[GTALUG] top posting [was: Re: Blockchain, the solution to nothing]
D. Hugh Redelmeier
hugh at mimosa.com
Thu Aug 27 16:13:38 EDT 2020
| From: ac via talk <talk at gtalug.org>
| I practiced with my first top post in 2006, before it became
| fashionable :)
It has been gauche for a lot longer than that :-)
It can make sense in business correspondence where a precise record of
what you are responding to is important. This was not such a case.
It can make sense when you are dealing with folks who only know how to
do mail on smartphones. This was not such a case.
It can make sense when your time is more valuable than the readers'
time. This was not such a case. It is almost never the case on a
mailing list.
| From: ac via talk <talk at gtalug.org>
| It was one fine spring day, at least over 180? (it may be 280 or even
| more) something full moons ago that i realized that Mutt simply sucks at
| threading, so I disabled it.
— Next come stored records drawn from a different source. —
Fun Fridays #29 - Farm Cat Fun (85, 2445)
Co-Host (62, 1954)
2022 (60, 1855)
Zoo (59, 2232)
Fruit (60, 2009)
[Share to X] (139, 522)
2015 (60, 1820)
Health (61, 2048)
Since then, I also thought that some/ALL
| Linux console users probably also battle and struggle with threads (and
| the worth/value which the unwashed places in threads) I congratulate
| you on the fine prowess of your "mail reader" but it is probably not
| console based? (or maybe it could be? is it Pine? not looked at Pine
| in decades...hmm, maybe?)
|
| As you said "almost all others" it certainly is not any? console users,
| unless Pine or something else has turned me into an ignorant dino...
I don't understand this. But I'll respond to a couple of things that
I think I've gleaned from it.
I use ALPINE (PINE is dead). It can do threading. It works on a
terminal. What am I missing?
I actually use procmail to sort GTALUG mail into a "folder". It turns
out that all the messages in this thread are lined up appropriately by
being sorted in arrival order.
I don't often use thread-order. I use it often enough that I don't
have to look it up. I guess I might use it more if I didn't
demultiplex my incoming mail.
How do you handle/avoid the deluge of email? I ask in all humility
since it is a burden as well as a blessing.
If Mutt is broken, fix it. It's open source. Or, more likely, you'll
come to understand why it does what it does.
Anecdote:
The second assembly language I learned was PDP-8 PAL.
I was offended by the opcode mnemonics chosen by DEC.
For example, the only add instruction was "TAD" (for Two's complement
ADd). Would ADD not be better?
But by the time I learned enough to attempt the task, I had started to
think of the operation as TAD.
This is an example of starting out intending to change a tool and ending
up changing me.
Sub-anecdote:
The PDP-8 was a single-accumulator machine. And there was no
instruction to load a word from memory into the accumulator! Instead
you arranged for the accumulator to be 0 and than "TAD memory" to add
the content of the memory word that 0, leaving the sum in the
accumulator. So TAD was a heavily used instruction. There were only
eight opcodes, but two of them had modifier bits.
The PDP-8 machine language was incredibly easy to learn even if it
wasn't very powerful. Much simpler than any micro people use now.